I’m not saying that the Inflation Reduction Act (IRA) comes anywhere near what we saw in World War II in terms of state mobilization of resources. I’m also not saying we should have total price controls of the kind we saw during World War II. But I am saying that you have to systematically think about the price dimension when you try to rebuild your economy.

All that being said, I think the idea that the IRA and Bidenomics investment programs are behind this inflation is mistaken. It’s clear that a lot of the investment is just about to come online. That’s why people have been complaining about the job market numbers not looking fantastic yet. It takes time for these investment programs to take off. In that sense, I absolutely do not think this inflation has been induced by the IRA.

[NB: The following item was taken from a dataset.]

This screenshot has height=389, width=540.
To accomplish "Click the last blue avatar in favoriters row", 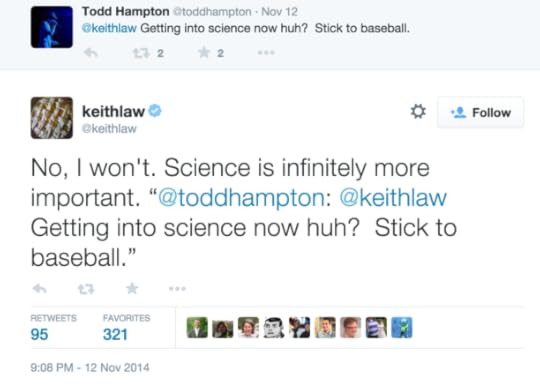I will tap(402, 327).
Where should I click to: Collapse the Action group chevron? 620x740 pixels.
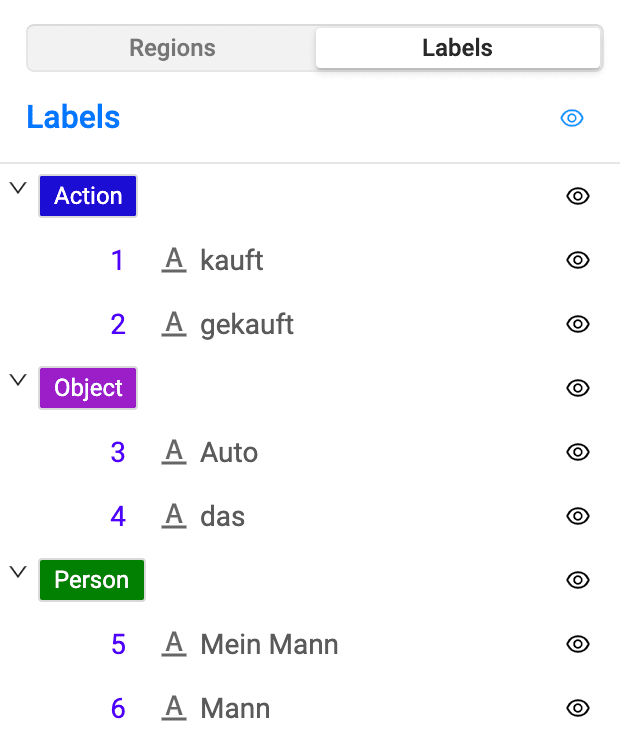click(x=18, y=188)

But looking forward, I think the big lesson here is that we can’t just pick up half of the industrial policy. We have to look at the whole package and see industrial policy as part of macroeconomic management, and there has to be coherence between the price and sectoral intervention policies.

Bhaskar Sunkara

Kamala Harris just lost an election to Donald Trump. Besides inflation management, what else did Bidenomics get wrong?

Isabella Weber

I’m very much convinced that we have to work on the upstream sectors. That’s why I’ve been doing all this work on systemically significant prices using input-output modeling; that’s why I’m emphasizing the importance of initial price shocks in these upstream sectors in unleashing inflation.

At the same time, it’s not enough as a progressive economist to only focus on the upstream stuff, because that’s very far removed from the everyday experience of the working class and the majority of people. I think this is exactly where Bidenomics fell flat. It was very progressive — it was ahead of Europe, for example, in terms of its upstream, new industrial policy initiatives — but it just did not do enough for the stuff that people feel immediately.

Ironically, one of the lines of Biden’s that I rather like is when he explicitly went after trickle-down economics. He basically announced the end of trickle-down economics, which, looking at how the economic policy discourse is going in Germany, is a pretty big step forward. But if you do Bidenomics in a way where it’s all about the upstream stuff — you rebuild infrastructure, you rebuild industries, and then you have some union jobs and some demand trickle down from that — it ends up being a new version of trickle-down economics, where the trickle down doesn’t come simply from free-market movement but from state investment initiatives.

It’s also not directly thinking about the needs of the people. What are the people’s concerns? What hardships are people going through in the middle of one of the worst crises the world has seen in decades, and how can we directly address these hardships? How can we make sure the cost-of-living crisis is not crushing the lives of millions of people? Build Back Better had a lot of that human-needs-oriented thinking. But it was dropped on the way to the IRA.